Question

If the standard potential for Daniel cell is 1.1 V, then the potential of the cell when [Zn 2+] = 1.0M and [ Cu 2+ ] =0.1 M at 298K is (2 .303 RT/F value at 298K is0.06 V)

Answer 1

Potential of cell is 1.07 V

Explanation:

In Daniel cell, Zn is oxidised at anode and Cu is reduced at Cathode.

$Zn_{(s)}\rightarrow Zn_{(aq)}^{+2}+2e^{-}$

$Cu_{(aq)}^{+2}+2e^{-}\rightarrow Cu_{(s)}$

Overall reaction is,

$Zn_{(s)}+Cu_{(aq)}^{+2}\rightarrow Zn_{(aq)}^{+2}+Cu_{(s)}$

So, the Nernst equation for Daniel cell is,

$E_{cell}=E^{0}_{cell}-\frac{2.303RT}{nF}log\frac{[Cu_{(s)}][Zn^{+2}_{(aq)}]}{[Zn_{(s)}][Cu_{(aq)}^{+2}]}$

For Pure solid molar concentration or active mass is always 1.

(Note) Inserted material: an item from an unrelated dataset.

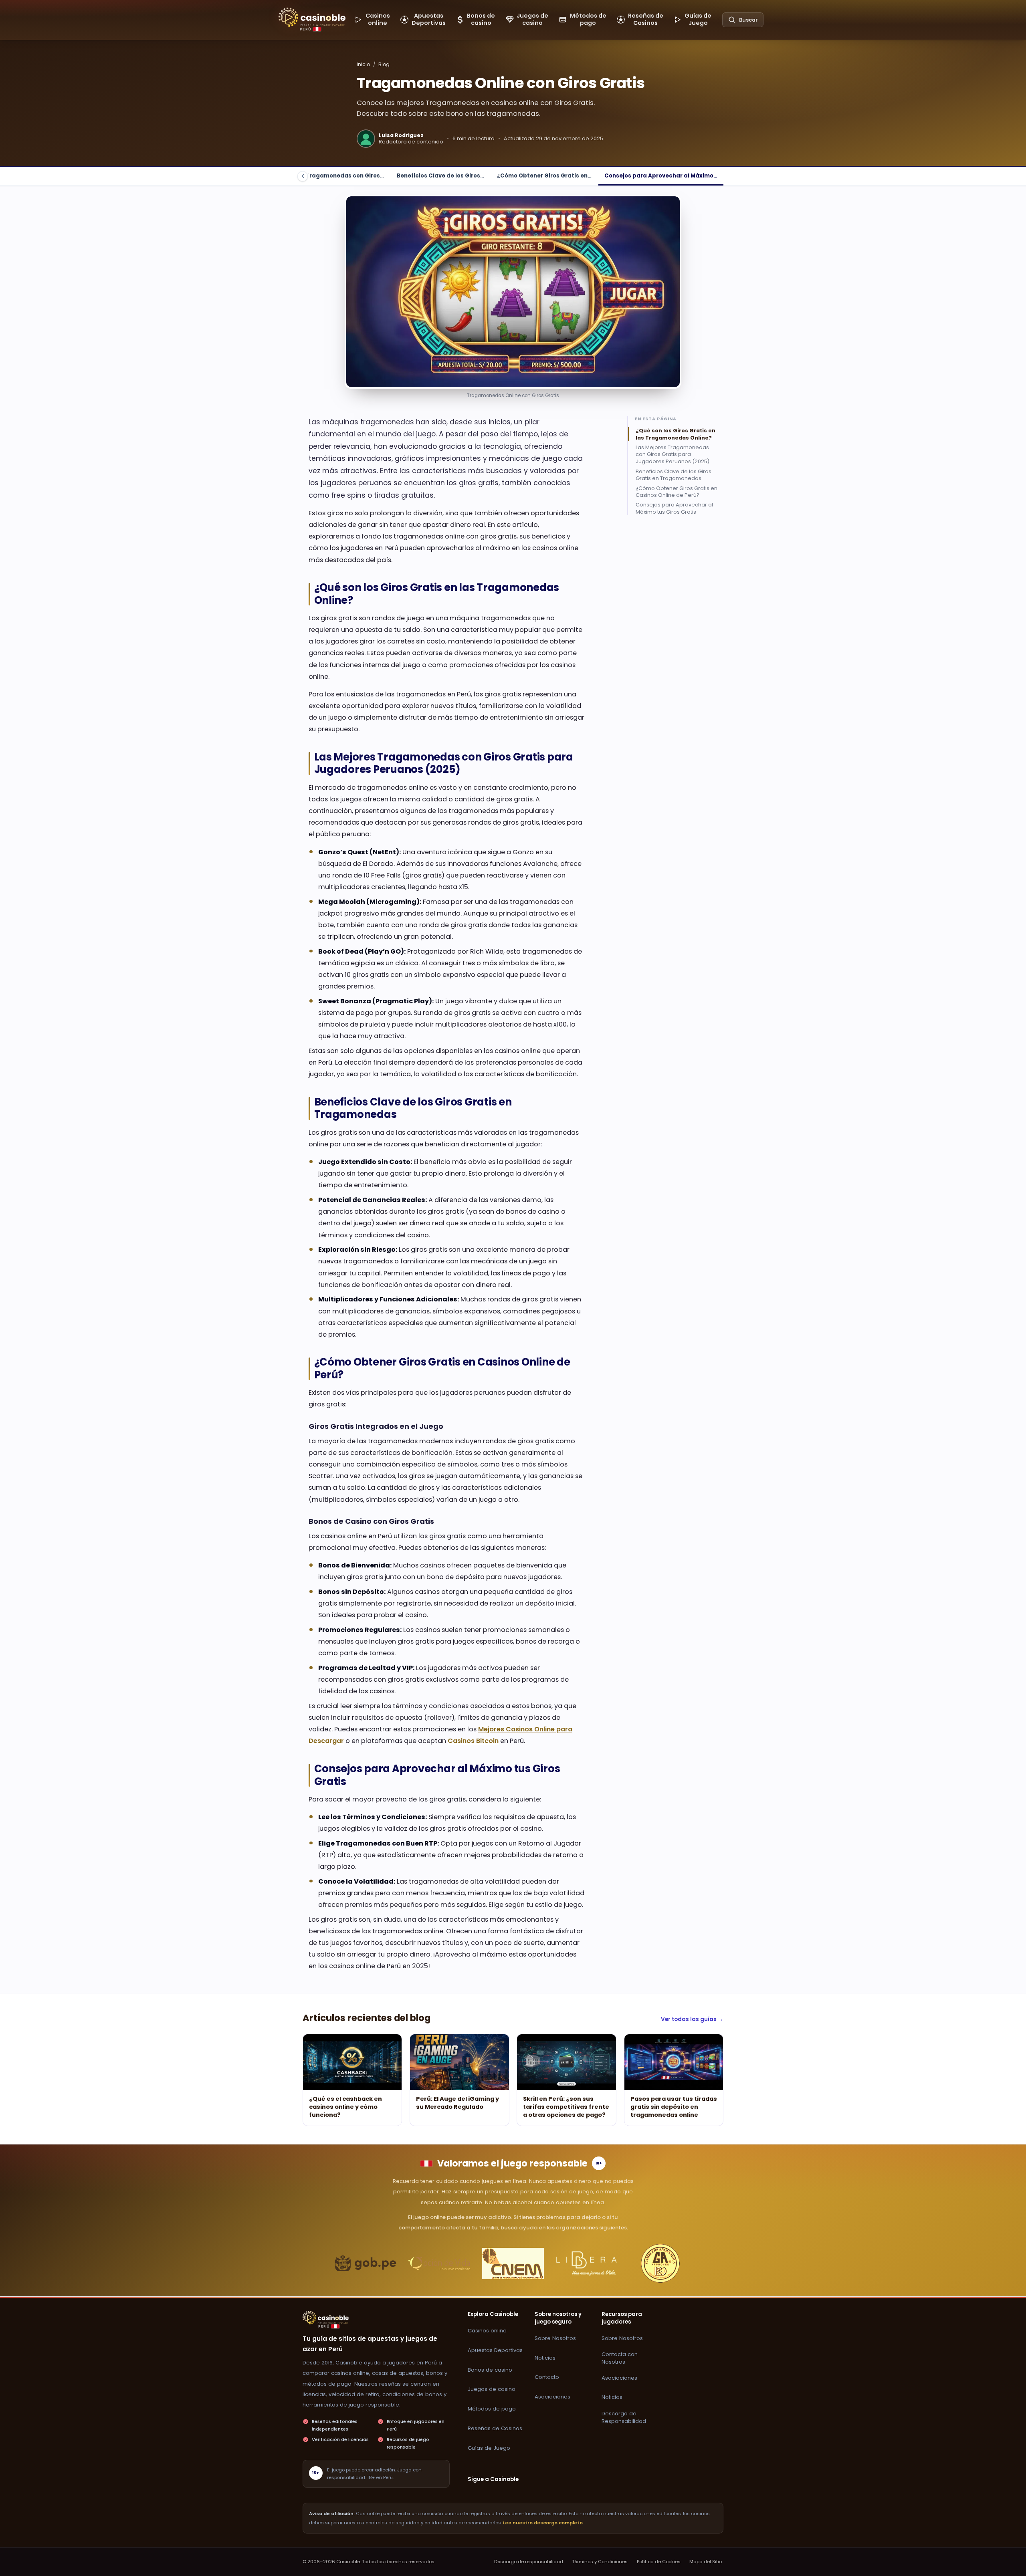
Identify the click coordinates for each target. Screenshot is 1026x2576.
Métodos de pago (492, 2409)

$E_{cell}=E^{0}_{cell}-\frac{2.303RT}{nF}log\frac{[Zn^{+2}_{(aq)}]}{[Cu_{(aq)}^{+2}]}$

Given $E^{0}_{cell}=1.1V, \frac{2.303RT}{F}=0.06V$ , n =2

$[Zn^{+2}]$ = 1.0 M , $[Cu^{+2}]$ = 0.1 M

Put these values in above equation

$E_{cell}=1.1-\frac{0.06}{2}log\frac{1}{0.1}$

$E_{cell}=1.1-\frac{0.06}{2}log10$   (log 10= 1 )

$E_{cell}=1.1-\frac{0.06}{2}\times 1$

$E_{cell}=1.1-0.03$

$E_{cell}=1.07V$

So, the potential of cell is 1.07 V.